Only when this conviction has become established within us, can we have a guiding principle for fruitful activity outward; before, it is too early, and so in most cases without result. Salvation is not a doctrine in which one can remain quite the same, can say Lord, Lord, and yet be far from him, but it is some actual thing that really happens to us if we give up our will to it.
But in order that this may be able to happen to us, we must first be free from self-love, from self-concern in all its forms; that is the difficult work that is wrought within us slowly, with many a halting-place and with much cross-bearing. For we must be quite empty of ourselves before we can receive everything that we need for our understanding and feeling, but it must come in daily rations like the manna of the Old Testament, not all at once as the crafty “old man” would much rather have it, so as to be as independent as possible of God’s daily grace; that is the “last error, that is worse than the first.” To train us thereto, so that we may receive the right gifts in their fulness, is the meaning of our life-guidance up to this point; only then, and not before, will our activity be full of blessing. In this connection the “social question” comes in, not only for the men of our time, but of every time; it has always existed, and always will exist, so long as there are human beings; it will never find its solution either through Church or through State, but only through the ethical power and the personal love of infinitely many individuals, each one of whom must, in the sphere of work indicated to him, do that which is specially laid upon him, and neither bury nor exchange his talent. That is his outward task in life, which he may neither evade nor be unfaithful to, and only when and in so far as he is just to this shall he teach it to others also, and help, during his lifetime, to maintain this teaching of love upon the earth. When once money, ambition, and pleasure no longer play any considerable rôle with a man, then he finds so much leisure time upon his hands that he must really look about him for some activity to fill it up, else he runs the risk of falling back, through tedium, to where he was before.
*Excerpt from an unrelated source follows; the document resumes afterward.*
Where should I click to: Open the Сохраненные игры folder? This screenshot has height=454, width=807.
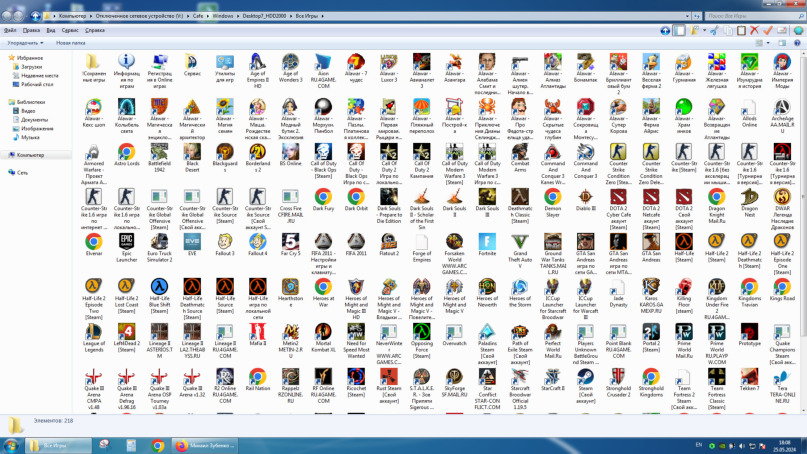(94, 63)
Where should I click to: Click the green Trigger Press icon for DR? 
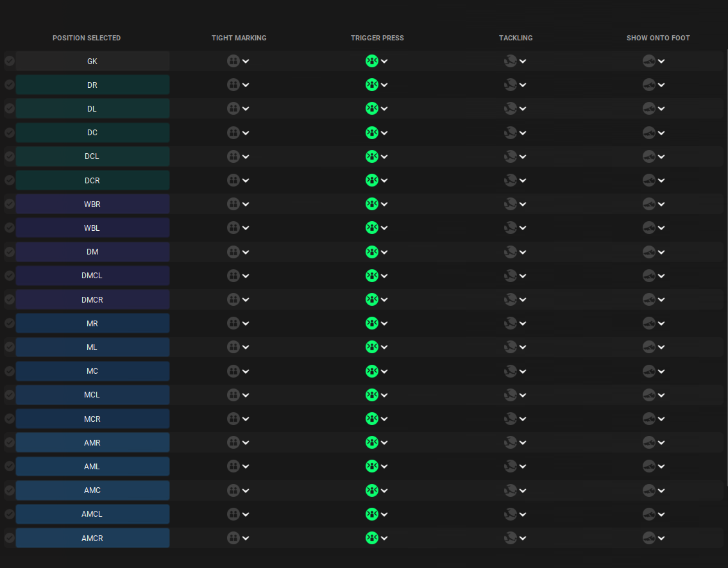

This period is, therefore, essentially made up of work and struggle, but if all goes rightly, the work is more and more joyous, done with greater and greater gladness, and without any feeling of distress, and the struggle against everything undivine in oneself or in others is more and more victorious, more and more quiet; and in this period there is finally “a rest that remaineth for the people of God.” God will give them the end they are waiting for, and an end that is not sad, like that of so many noble men who had a different aim in life.
Schiller’s picture is not the right one when he says, “Quietly, with vessel barely saved, the old man returns to the harbor from which, in youth, he set out with a thousand masts.” No; thankful for all he has done and suffered, content with what he has become through God’s mercy, and with the confident prospect of a yet greater and better field of action, he already, without waiting for his death-bed, lays his life-accounts to one side, and looks with simple quietness upon the (for him) unimportant transition into a new sphere of life.